Refinancing to access equity means borrowing against the value your property has gained since you bought it. When you refinance home loan arrangements, you can increase your loan amount to release that equity as cash, which many property owners use to purchase an investment property.

Consider a property owner who bought in Cotton Tree for $650,000 five years ago and now owns a home valued at $850,000. If they owe $480,000 on their mortgage, they have $370,000 in equity. Through refinancing, they could potentially access a portion of that equity while staying within safe lending limits, typically keeping at least 20% equity in the property to avoid extra costs.

Why Maroochydore Property Owners Look to Release Equity

The Sunshine Coast property market has created substantial equity for many homeowners over recent years. People who bought in suburbs like Alexandra Headland or closer to Ocean Street now find themselves sitting on significant property value growth.

Instead of waiting years to save a deposit for an investment property, accessing equity through your existing mortgage lets you use the value you've already built. The rental market around Maroochydore remains strong, particularly for properties within walking distance to the beach or close to the Sunshine Plaza precinct, making investment purchases attractive for those with equity to deploy.

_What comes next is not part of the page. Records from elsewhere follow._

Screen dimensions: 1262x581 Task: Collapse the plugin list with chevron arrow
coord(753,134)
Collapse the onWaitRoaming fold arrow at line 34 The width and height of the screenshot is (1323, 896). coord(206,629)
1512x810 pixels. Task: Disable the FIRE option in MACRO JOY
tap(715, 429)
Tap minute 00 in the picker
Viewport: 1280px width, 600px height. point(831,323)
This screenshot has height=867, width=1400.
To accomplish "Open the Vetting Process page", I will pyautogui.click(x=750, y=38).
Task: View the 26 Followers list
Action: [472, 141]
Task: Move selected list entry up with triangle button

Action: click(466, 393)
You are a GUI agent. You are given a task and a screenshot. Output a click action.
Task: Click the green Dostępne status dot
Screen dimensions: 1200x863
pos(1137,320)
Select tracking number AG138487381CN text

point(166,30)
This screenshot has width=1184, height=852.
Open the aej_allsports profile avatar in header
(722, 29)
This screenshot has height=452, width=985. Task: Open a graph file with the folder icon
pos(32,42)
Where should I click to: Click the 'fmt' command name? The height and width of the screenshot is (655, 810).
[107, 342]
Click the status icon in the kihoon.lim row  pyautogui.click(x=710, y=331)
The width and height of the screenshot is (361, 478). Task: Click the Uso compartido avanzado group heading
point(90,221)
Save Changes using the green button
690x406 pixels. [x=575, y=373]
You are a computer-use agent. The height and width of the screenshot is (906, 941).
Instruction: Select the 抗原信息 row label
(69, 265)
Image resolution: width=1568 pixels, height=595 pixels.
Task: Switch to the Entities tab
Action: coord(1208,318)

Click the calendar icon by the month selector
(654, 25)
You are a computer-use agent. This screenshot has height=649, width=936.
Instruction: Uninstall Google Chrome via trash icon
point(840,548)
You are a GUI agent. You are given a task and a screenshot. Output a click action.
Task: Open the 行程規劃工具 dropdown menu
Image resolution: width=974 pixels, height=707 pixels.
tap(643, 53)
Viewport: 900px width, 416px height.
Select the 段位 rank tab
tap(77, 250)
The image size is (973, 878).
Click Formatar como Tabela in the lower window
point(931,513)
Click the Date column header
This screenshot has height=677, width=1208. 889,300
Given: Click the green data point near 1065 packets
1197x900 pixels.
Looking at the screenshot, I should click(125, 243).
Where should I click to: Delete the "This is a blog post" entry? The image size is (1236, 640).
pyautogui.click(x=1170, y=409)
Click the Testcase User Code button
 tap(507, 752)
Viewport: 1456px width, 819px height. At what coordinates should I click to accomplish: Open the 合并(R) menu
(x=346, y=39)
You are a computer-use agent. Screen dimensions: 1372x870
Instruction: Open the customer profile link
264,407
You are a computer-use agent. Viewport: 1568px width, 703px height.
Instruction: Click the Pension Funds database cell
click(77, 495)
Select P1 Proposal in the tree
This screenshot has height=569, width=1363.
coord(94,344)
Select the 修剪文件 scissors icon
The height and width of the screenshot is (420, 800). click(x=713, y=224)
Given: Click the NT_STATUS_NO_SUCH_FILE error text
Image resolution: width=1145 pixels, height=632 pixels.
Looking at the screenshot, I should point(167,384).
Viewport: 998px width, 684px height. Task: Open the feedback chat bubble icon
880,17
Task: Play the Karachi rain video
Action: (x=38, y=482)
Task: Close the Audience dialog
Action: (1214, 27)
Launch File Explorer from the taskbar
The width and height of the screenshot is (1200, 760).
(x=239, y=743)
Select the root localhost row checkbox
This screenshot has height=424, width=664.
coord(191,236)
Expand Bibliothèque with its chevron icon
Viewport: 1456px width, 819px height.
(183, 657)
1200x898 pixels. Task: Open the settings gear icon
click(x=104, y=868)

How Much Equity Can You Actually Access?

Most lenders will let you borrow up to 80% of your property's current value without requiring lenders mortgage insurance. Take the Cotton Tree example again: a property valued at $850,000 with an existing loan of $480,000. Eighty percent of $850,000 is $680,000, which means the owner could potentially access $200,000 in usable equity ($680,000 minus the current $480,000 loan).

That calculation assumes the property valuation supports the figure and your income can service the higher loan amount. If you want to borrow more than 80%, you'll typically need to pay lenders mortgage insurance, which adds cost to the refinance process.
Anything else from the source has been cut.